SACOG and the state agencies jointly procured Replica, a data platform for the built environment. (Disclosure: Replica also sponsored CALCOG’s 2021 Regional Leadership Forum.). Replica uses machine learning to turn many streams of raw de-identified data inputs —(e.g. anonymized location data from smartphone apps, and cellular devices, credit card point of purchase data, and others)— into valuable insights useful for transportation modelers, planners, and policy-makers.
Trends & Places
Replica services are built around specific platforms.
The “Trends” platform can provide a weekly snapshot of activities across the region. These trends can also be viewed at the state, county, and even census tract level. A snapshot includes the numbers of daily trips, vehicle miles traveled (VMT), trip start times, and trips to work and school.

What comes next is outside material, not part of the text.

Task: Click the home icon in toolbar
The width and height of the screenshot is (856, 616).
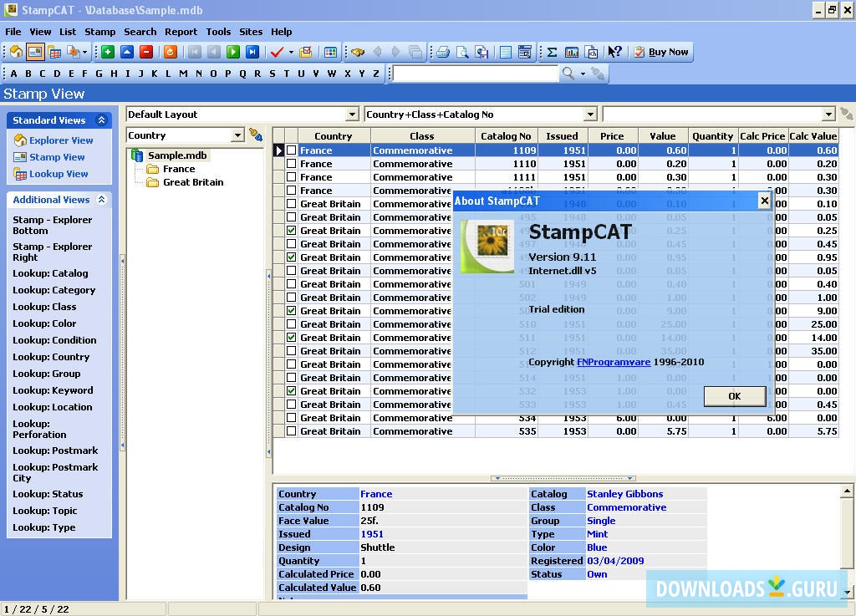Action: click(14, 52)
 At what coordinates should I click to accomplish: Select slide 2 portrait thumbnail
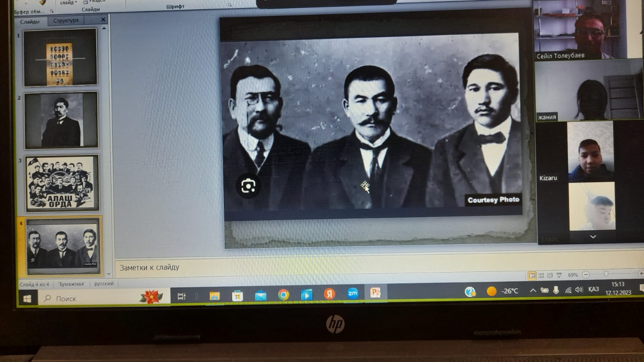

The “Places” platform allows planners to do road link and transit line analysis, showing information such as trip origin, destination, length of trip, trip mode, breakdown of travelers, household income of transit line users, and even the reason for the trip. Replica also provides spending data across sectors such as gas stations, grocery stores, and restaurants and bars. Race and ethnicity data are also included in the available classifications of travelers within Replica, though application of these data still need more testing and evaluation.
How Replica Protects Anonymity
The partnering agencies placed a high priority on privacy and confidentiality. It is important to note that Replica’s outputs do not release raw data. Instead, Replica turns the raw data into synthesized “replicas.” That way, no actual raw geolocation data of individuals is accessible, making tracking individual movements impossible. Only the synthesized outputs are shared.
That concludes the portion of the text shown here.